Due scosse di terremoto ai Campi Flegrei nella notte tra il 6 e il 7 aprile: la più forte di magnitudo 3.3 alle 4.32. Nessun danno a persone o cose, scuole regolarmente aperte. L’Ingv: fenomeno nel quadro ordinario del bradisismo.
Una notte di paura per i residenti dell’area flegrea e dei quartieri occidentali di Napoli. Intorno alle 4.30 di oggi due scosse di terremoto hanno svegliato la popolazione, senza però causare danni a persone o cose. La più forte, di magnitudo 3.3, è stata registrata alle 4.32, seguita sei minuti dopo da una seconda scossa di magnitudo 2.6. Secondo la direttrice dell’Osservatorio Vesuviano dell’Ingv, Lucia Pappalardo, le scosse hanno avuto una profondità di circa 2,3 chilometri — con un terzo evento di magnitudo 1.6 anch’esso registrato nella sequenza.
La riunione in Prefettura: “Fenomeno nel quadro ordinario del bradisismo”
Nella mattinata di oggi il prefetto di Napoli Michele di Bari ha convocato una riunione del Centro coordinamento dei soccorsi per fare il punto della situazione.

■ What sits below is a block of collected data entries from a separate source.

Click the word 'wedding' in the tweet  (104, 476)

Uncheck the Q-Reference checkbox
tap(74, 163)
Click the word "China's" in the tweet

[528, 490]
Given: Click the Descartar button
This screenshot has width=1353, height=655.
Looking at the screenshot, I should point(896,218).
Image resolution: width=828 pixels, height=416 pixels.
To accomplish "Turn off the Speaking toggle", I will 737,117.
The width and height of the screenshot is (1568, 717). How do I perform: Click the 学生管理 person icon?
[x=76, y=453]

All’incontro hanno partecipato la Sala operativa regionale unificata della Protezione Civile, la Città Metropolitana di Napoli, i Comuni di Napoli, Bacoli e Monte di Procida, i Vigili del Fuoco, le Forze di polizia e l’ASL Napoli 2.
La direttrice Pappalardo ha fornito una lettura tecnica degli eventi: “Le scosse rientrano nel quadro del fenomeno bradisismico che sta interessando l’area flegrea. Il sollevamento del suolo prosegue con valori analoghi a quelli del mese precedente, in linea con l’evoluzione ordinaria del fenomeno. Il processo di degassamento risulta invece di minore intensità, con un lieve decremento rispetto al mese scorso.”

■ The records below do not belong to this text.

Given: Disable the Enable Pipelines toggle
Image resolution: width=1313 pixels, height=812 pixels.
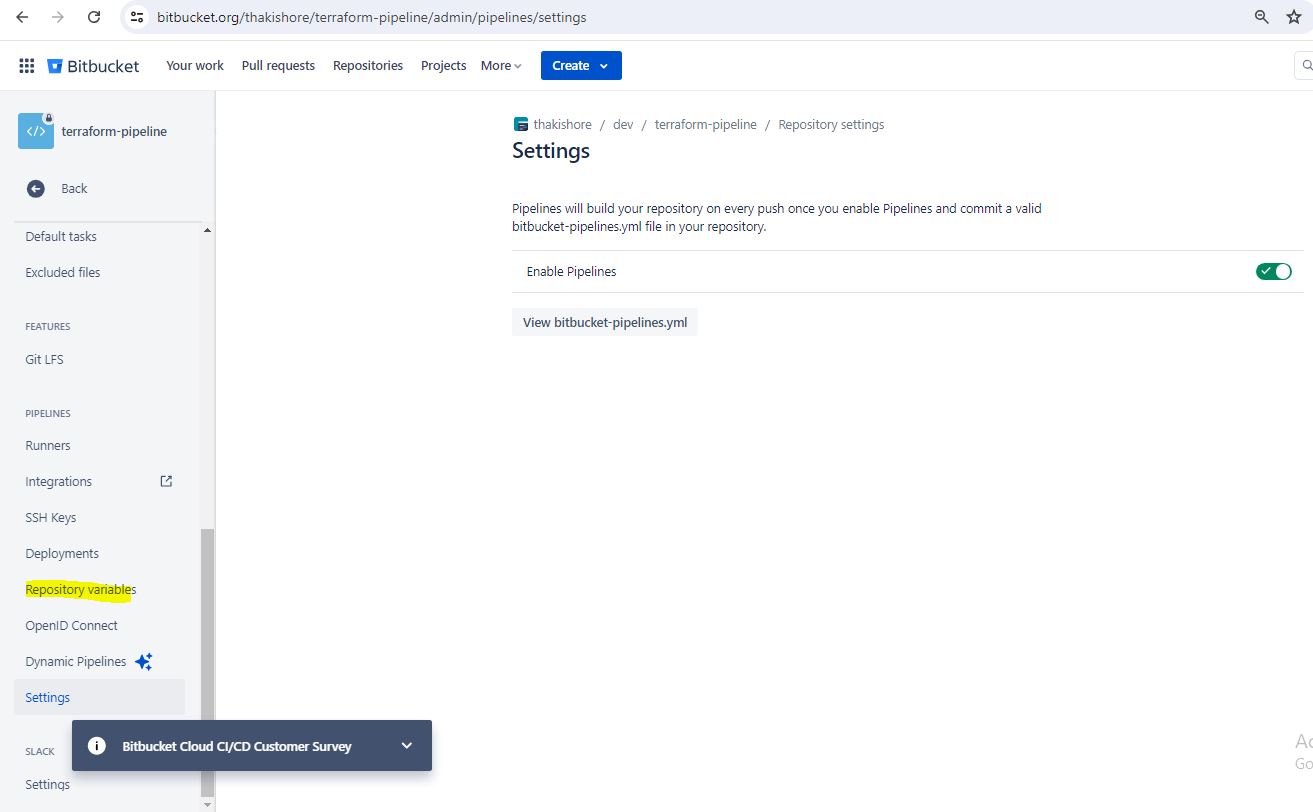Looking at the screenshot, I should click(1273, 272).
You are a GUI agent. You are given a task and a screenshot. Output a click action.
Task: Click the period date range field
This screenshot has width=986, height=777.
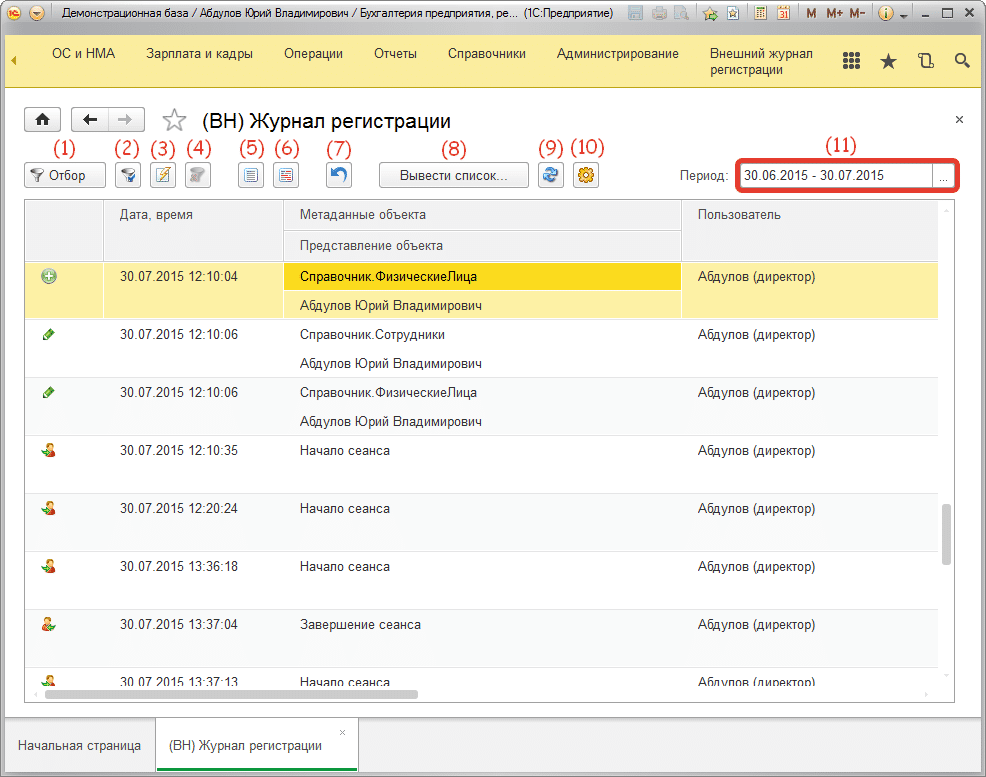[x=835, y=176]
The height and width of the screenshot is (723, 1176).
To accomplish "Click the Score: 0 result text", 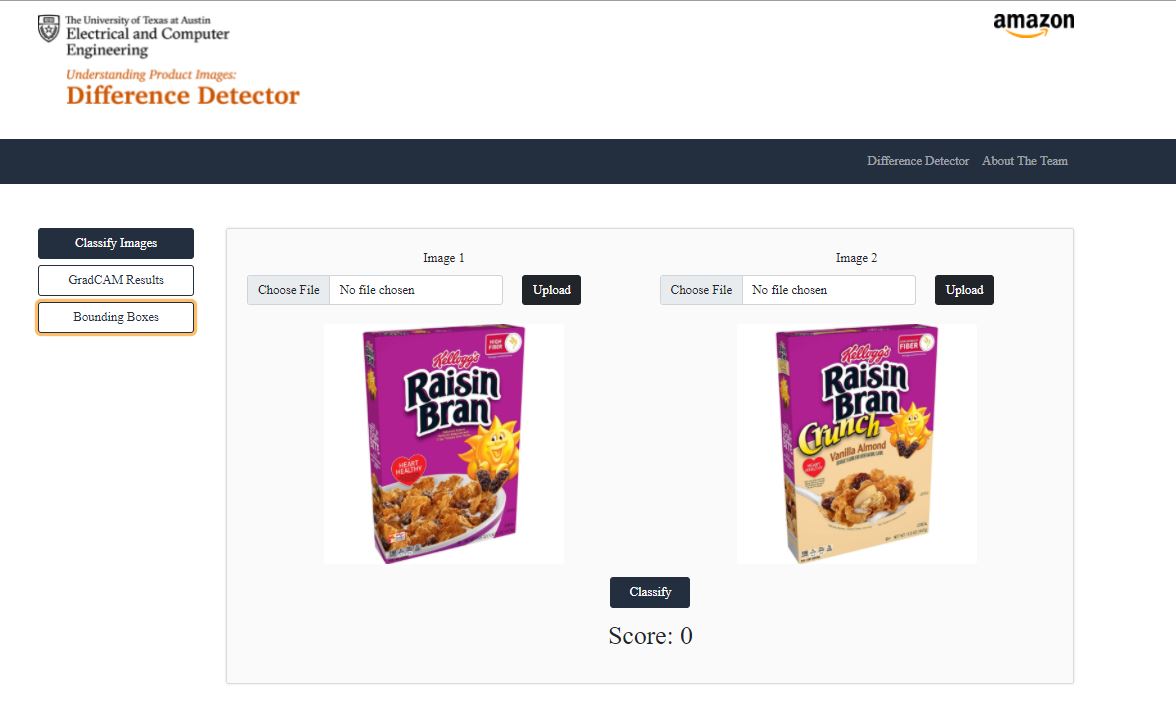I will [650, 636].
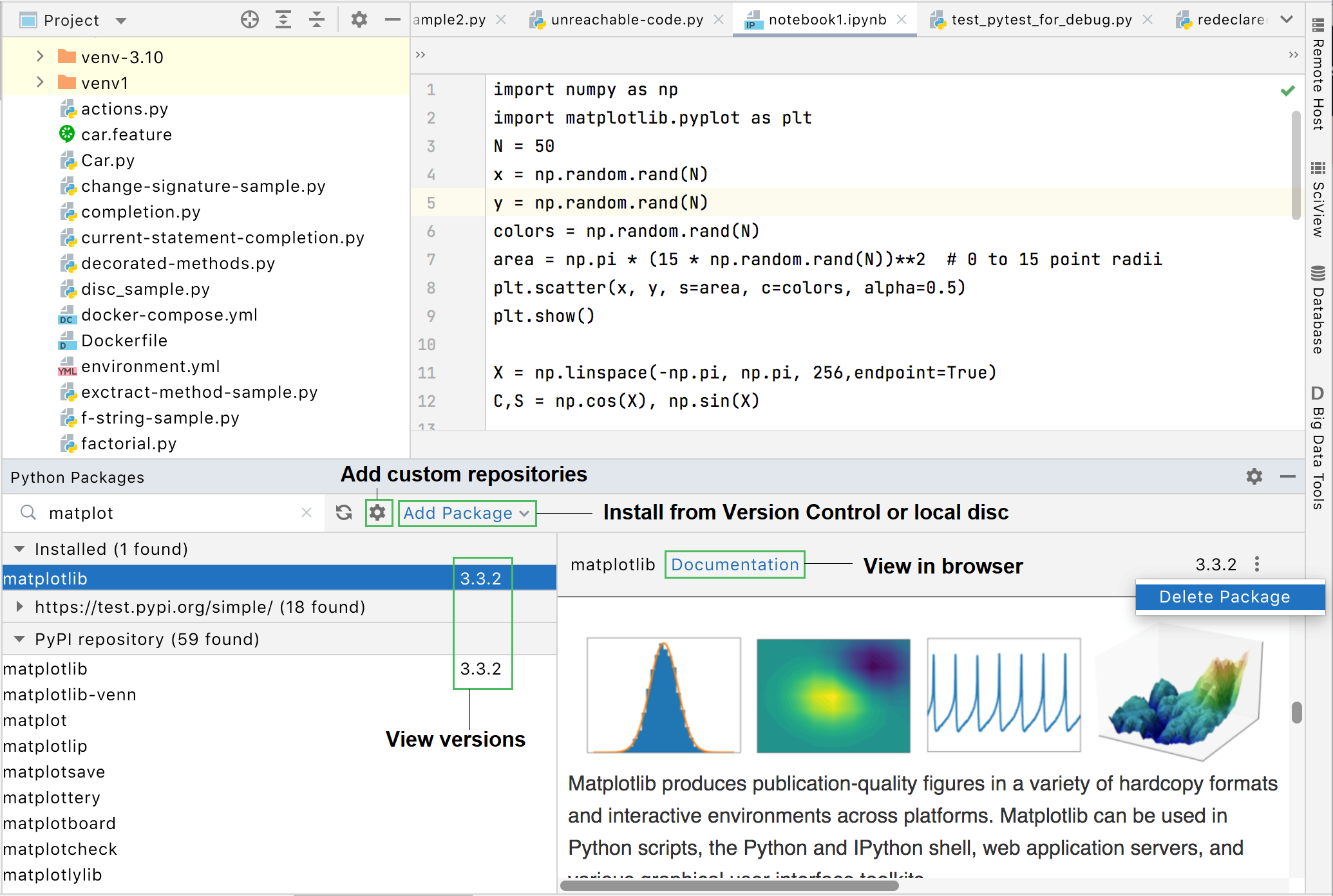Expand the PyPI repository section

click(x=18, y=638)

Nessun danno, verifiche sugli edifici scolastici
Il sindaco di Pozzuoli Luigi Manzoni, insieme agli altri primi cittadini dei Comuni dell’area flegrea, ha confermato che sul territorio non sono stati registrati danni a persone o cose. Forze dell’ordine, Vigili del Fuoco e 118 hanno riferito di non aver ricevuto richieste di soccorso correlate all’evento sismico.
Sono in corso verifiche statiche sugli edifici scolastici e sulla viabilità: allo stato attuale non emergono criticità e le scuole, sia comunali che provinciali, riapriranno regolarmente.